Stromnetze lassen sich aber nicht beliebig ausbreiten. Denn so beliebt der grüne Strom ist, so unbeliebt sind die neuen Anlagen oder Transportnetze in der eigenen Nachbarschaft. Proteste betroffener Bürger führen immer wieder dazu, dass sich der Netzausbau verzögert. Nach Meinung der Deutschen Energie-Agentur (DeNA) ist die Schaffung von Akzeptanz daher eine grundlegende Voraussetzung für den Netzausbau. Helfen könnten hier alternative Netztechnologien. Diese aber befinden sich meist noch in der Entwicklung. Erdkabel oder Tunnellösungen könnten mittelfristig dazu beitragen, die Akzeptanz zu erhöhen. Allerdings spielen dabei auch die Kosten eine erhebliche Rolle. Zudem gibt es Versuche, Bürger an Leitungen finanziell zu beteiligen. Die Akteure versprechen sich auch davon eine höhere Akzeptanz der Maßnahmen. Alle Akteure sind sich einig, dass die regulatorischen Rahmenbedingungen bisher stark verbesserungswürdig waren. Unterschiedliche Genehmigungsverfahren in unterschiedlichen Bundesländern verzögerten die Bauvorhaben. Das im Jahr 2011 implementierte Netzausbau-Beschleunigungsgesetz (NABEG) soll die Prozesse nun schneller voranbringen.

Offshore-Windparks suchen Anschluss

Der Ausbau der Stromnetze wird nicht allein für den Erfolg der Energiewende ausreichen. Denn nur wenn es gelingt, die Windräder im Meer an das Netz anzubinden, wird es weitere Investitionen in diesem Bereich geben. In der Vergangenheit gab es gerade hier große Schwierigkeiten, weil die Übertragungsnetzbetreiber in ihrem Netzgebiet zur Anbindung verpflichtet, mit den weiteren Investitionen aber oft finanziell überfordert waren. Abhilfe könnten hier private Investoren schaffen, die die Investitionen leisten.
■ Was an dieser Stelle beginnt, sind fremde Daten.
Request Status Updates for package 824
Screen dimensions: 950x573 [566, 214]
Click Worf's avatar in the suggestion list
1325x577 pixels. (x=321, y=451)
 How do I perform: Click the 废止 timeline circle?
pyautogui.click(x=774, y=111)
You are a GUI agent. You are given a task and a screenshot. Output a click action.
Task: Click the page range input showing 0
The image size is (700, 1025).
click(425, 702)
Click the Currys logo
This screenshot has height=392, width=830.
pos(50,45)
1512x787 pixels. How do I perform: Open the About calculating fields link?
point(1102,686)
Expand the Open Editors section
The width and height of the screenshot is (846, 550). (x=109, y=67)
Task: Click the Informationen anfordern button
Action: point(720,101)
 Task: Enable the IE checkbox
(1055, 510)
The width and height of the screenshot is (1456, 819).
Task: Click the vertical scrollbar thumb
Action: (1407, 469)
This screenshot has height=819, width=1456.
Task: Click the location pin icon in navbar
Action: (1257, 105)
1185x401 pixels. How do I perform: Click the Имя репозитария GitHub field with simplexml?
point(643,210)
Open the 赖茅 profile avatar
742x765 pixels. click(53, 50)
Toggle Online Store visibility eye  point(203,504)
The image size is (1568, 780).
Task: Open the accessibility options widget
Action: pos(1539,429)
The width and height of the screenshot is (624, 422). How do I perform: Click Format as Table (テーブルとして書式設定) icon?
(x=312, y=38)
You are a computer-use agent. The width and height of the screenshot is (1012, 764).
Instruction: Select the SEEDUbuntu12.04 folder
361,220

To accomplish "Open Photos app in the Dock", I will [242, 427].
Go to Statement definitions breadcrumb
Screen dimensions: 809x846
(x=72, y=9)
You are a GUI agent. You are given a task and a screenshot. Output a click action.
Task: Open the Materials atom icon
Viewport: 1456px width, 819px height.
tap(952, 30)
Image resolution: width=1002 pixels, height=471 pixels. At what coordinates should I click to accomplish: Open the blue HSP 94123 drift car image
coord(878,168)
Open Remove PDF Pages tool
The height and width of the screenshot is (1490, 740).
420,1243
Strom- und Wärmenetz wachsen zusammen

Neue Stromautobahnen alleine reichen nicht aus, um ganz Deutschland mit grüner Energie zu versorgen. Der Schlüssel für das Gelingen der Energiewende könnte im Erdgasnetz liegen: Power to Gas heißt die Technologie, auf die Experten große Hoffnungen setzen. Denn sie kann überschüssigen Windstrom in großen Mengen speicherbar machen, indem sie ihn per Elektrolyse in Wasserstoff verwandelt. Als Windwasserstoff verpackt, könnte die überschüssige Energie über lange Zeit im Erdgasnetz bevorratet werden. „Power to Gas ist die Schlüsseltechnologie für das Gelingen der Energiewende“, so titelt denn auch eine aktuelle Studie des Deutschen Vereins des Gas- und Wasserfaches (DVGW) in Kooperation mit mehreren Forschungsinstituten. Bestehende unterirdische Gasspeicher können nämlich schon heute etwa 200 Terawattstunden Energie vorhalten. Letzteres entspricht einem Drittel des gesamten Jahresstromverbrauchs Deutschlands. Windwasserstoff könnte dem heutigen Erdgas zu etwa einem Prozent beigemischt werden und so einen Teil dieses enormen Reservoirs nutzen.